The question of whether BAP really believes what he writes or if it is some game of provocation is in the same way immaterial. Readers can consume Bronze Age Mindset “ironically” while also getting the same “kick” of power and sense of belonging to an incipient power elite, lusting to punish and humiliate its enemies.
So, unlike Smith, I would situate BAP somewhat farther down the scale of vulgarization and popularization than Friedrich Nietzsche. This is a Bret Easton Ellis or Chuck Pahlianuk-Nietzscheanism, and in that respect it also resembles Hitler’s thought, which was more inspired by popular pamphleteers and novelists than high philosophy and literature.
My point in all this not to frighten my readers or to give the impression of Nazis under the bed, but just to give what I think are the best available points of comparison. I don’t believe we should overly fear the spread of BAPism, but to my mind there has been too much pussy-footing around what’s really going on here. While we hear so much about the “overuse” of the fascism analogy , but in this case, we have a clearcut case of under use: this is manifestly Nazi shit, and I believe people are too little hesitant to drive home that essential point.
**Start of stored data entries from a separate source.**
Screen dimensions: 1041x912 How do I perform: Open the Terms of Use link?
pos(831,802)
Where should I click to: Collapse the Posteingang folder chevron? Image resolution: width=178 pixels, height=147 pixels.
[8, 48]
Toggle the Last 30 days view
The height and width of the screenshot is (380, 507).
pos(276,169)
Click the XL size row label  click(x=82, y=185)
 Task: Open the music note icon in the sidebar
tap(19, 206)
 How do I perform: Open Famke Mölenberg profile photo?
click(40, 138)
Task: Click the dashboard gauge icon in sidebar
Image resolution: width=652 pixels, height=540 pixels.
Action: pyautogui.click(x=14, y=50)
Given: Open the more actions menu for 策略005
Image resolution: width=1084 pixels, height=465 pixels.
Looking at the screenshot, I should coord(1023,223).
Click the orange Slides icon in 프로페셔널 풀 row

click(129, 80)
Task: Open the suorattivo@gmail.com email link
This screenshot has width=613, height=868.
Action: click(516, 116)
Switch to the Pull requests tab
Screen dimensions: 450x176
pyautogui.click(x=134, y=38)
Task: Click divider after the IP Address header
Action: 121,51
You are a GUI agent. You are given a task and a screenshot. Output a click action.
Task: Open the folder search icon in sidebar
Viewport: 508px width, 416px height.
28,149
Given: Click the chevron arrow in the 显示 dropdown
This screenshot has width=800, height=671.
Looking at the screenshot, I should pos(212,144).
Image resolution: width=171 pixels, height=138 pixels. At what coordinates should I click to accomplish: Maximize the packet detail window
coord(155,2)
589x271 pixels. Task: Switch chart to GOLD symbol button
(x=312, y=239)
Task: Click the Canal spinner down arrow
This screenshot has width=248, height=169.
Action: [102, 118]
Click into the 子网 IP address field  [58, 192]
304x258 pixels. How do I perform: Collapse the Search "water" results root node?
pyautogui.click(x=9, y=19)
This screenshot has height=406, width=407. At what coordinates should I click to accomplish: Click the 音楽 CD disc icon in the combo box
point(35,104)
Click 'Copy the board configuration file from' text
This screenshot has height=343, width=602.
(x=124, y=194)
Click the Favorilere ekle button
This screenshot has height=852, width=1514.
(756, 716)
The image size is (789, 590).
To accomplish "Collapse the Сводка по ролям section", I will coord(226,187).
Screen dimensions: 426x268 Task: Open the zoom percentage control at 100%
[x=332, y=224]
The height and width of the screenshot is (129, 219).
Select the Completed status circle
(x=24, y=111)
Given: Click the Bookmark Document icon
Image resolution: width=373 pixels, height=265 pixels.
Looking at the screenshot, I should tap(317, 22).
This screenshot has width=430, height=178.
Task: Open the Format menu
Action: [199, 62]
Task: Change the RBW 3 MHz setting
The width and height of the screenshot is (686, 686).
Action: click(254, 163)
In his NR piece, Butler avoids the “fascist” or “Nazi” label altogether and in the Daily Beast piece only will risk “fascist-adjacent.” Gimme a fucking break already with this bullshit. What else do you need at this point? A picture of Alaramiu goose-stepping around Hermann Goering’s personal lederhosen? I don’t believe that “calling things out” has immediate political effects, but let’s at least be clear and frank about what this really is.
That coffee anecdote is so compelling, he really does sound like one of those manic Dostoevsky characters who can't help but view every interaction as a symbol of their imprisonment in an unbearable reality. The difference being that he does not know he sounds absurd...
This sentence is so perfect "this Faustian desire of the desiccated scholar for the bloody juices of real-world power ..." It's a LOT of that. This idea deserves a book length treatment. In thinking of desiccated scholars and blood I come up with some on the left--Abmael Guzman, Pol Pot, maybe Lenin depending but are there are on the right really? The gulf between the scholars and the blood letters is much larger on the right.
I am amused by the formulae. You're right about the douche v. nerd but there's an aspect that's just whiney. The desiccated scholar is a master at putting an intellectual spin on his whining. Moldbug is a nerd whiner. Sounds like this guy is a douche whiner. It's masterful the way they find things that are perhaps genuinely annoying and create a fantasy of disappearing that, and getting everything you want.